OU president Leslie N. Pollard, himself a faculty member in the school, sent his congratulations to the School of Theology and the proposal development team for their collaborative efforts to better train pastoral leaders by advancing goals in diversity, health, and social justice. “COVID-19 has exposed the glaring inequities faced by communities of color,” he said. “The Pathways to Tomorrow initiative will develop within our graduates the capacities to ‘do justly, love mercy, and walk humbly’ in communities crying out for justice.”

OU provost James Mbyirukira notes that this curriculum-building initiative positions the school to further advance its offerings of graduate programs.

About Lilly Endowment Grants

Lilly Endowment made the grant through its Pathways for Tomorrow Initiative. It is a three-phase initiative designed to help theological schools across the United States and Canada as they prioritize and respond to the most pressing challenges they face as they prepare pastoral and lay leaders for local congregations. 

The Seventh-day Adventist seminaries are two of 84 theological schools that will benefit from a total of more than US$82 million in grants through the second phase of the Pathways for Tomorrow Initiative. Together, the schools represent evangelical, mainline Protestant, nondenominational, Pentecostal, Roman Catholic, and Black church and historic peace church traditions (e.g., Church of the Brethren, Mennonite, Quakers). Many schools also serve students and pastors from Black, Latino, Korean American, Chinese American, and recent immigrant Christian communities.

“Theological schools have long played a pivotal role in preparing pastoral leaders for churches,” Christopher L. Coble, Lilly Endowment’s vice president for religion, said. “Today, these schools find themselves in a period of rapid and profound change. Through the Pathways for Tomorrow Initiative, theological schools will take deliberate steps to address the challenges they have identified in ways that make the most sense to them. We believe that their efforts are critical to ensuring that Christian congregations continue to have a steady stream of pastoral leaders who are well prepared to lead the churches of tomorrow.”
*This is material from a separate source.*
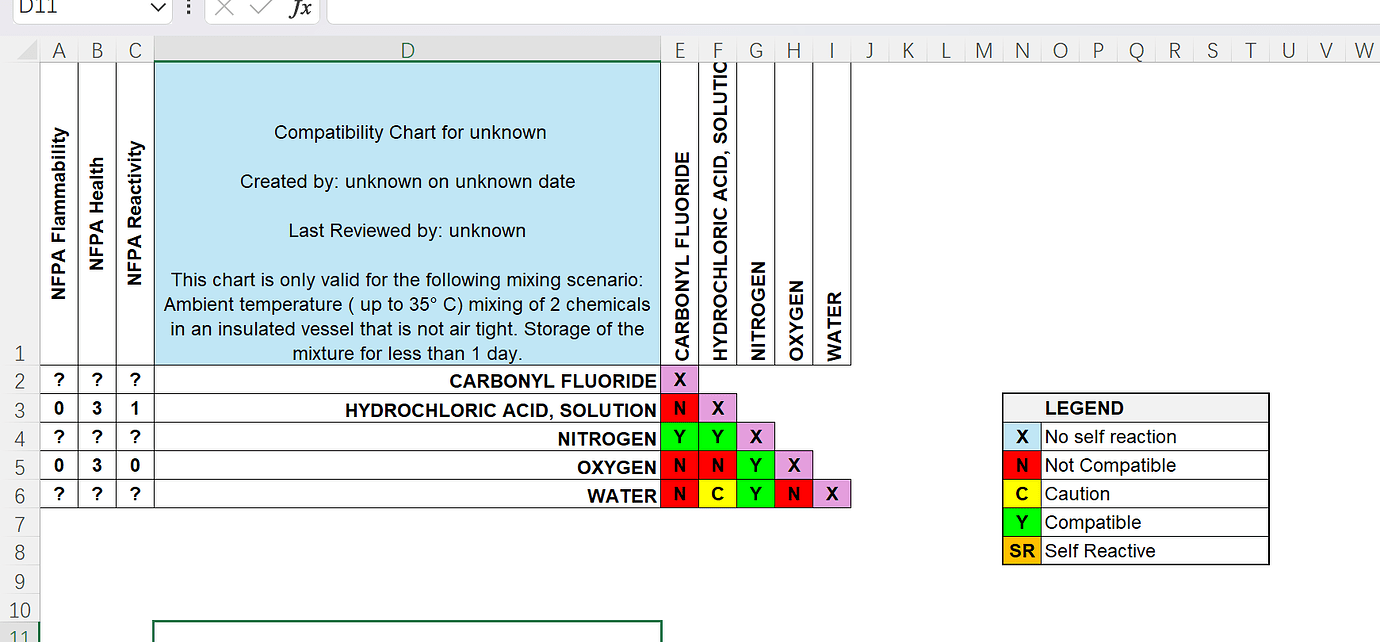Click the three-dot handle beside Name Box
Viewport: 1380px width, 642px height.
click(189, 8)
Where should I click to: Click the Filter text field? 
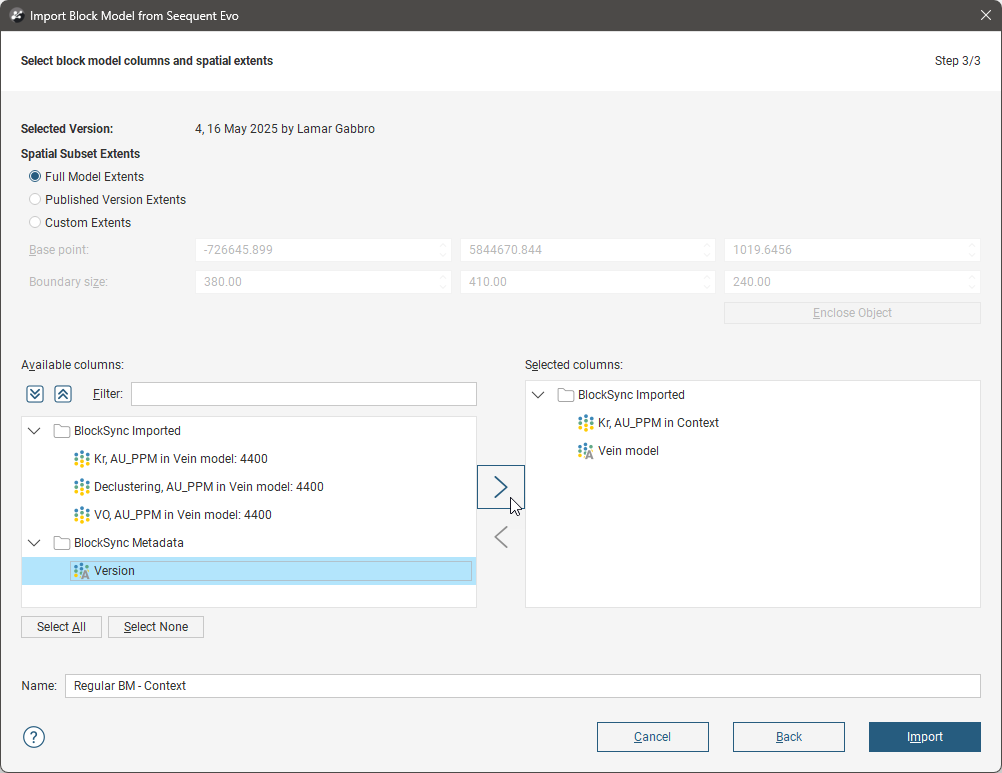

Lilly Endowment launched the Pathways for Tomorrow Initiative in January 2021 because of its longstanding interest in supporting efforts to enhance and sustain the vitality of Christian congregations by strengthening the leadership capacities of pastors and congregational lay leaders.

The organization is an Indianapolis-based private philanthropic foundation created in 1937 by J. K. Lilly Sr. and his sons, Eli and J. K. Jr., through gifts of stock in their pharmaceutical business, Eli Lilly and Company. According to the Endowment’s website, although the gifts of stock remain a financial base of the Endowment, it is a separate entity from the company, with its own governing board, staff, and location. In keeping with the founders’ wishes, the Endowment supports the causes of community development, education, and religion. It maintains a special commitment to its founders’ hometown, Indianapolis, and home state, Indiana.

The primary aim of its grantmaking in religion, which is national in scope, focuses on strengthening the leadership and vitality of Christian congregations in the United States. The Endowment also seeks to foster public understanding about religion and lift up the contributions that people of all faiths and religious communities make to the country’s greater civic well-being.

With information from Andrews University and Oakwood University.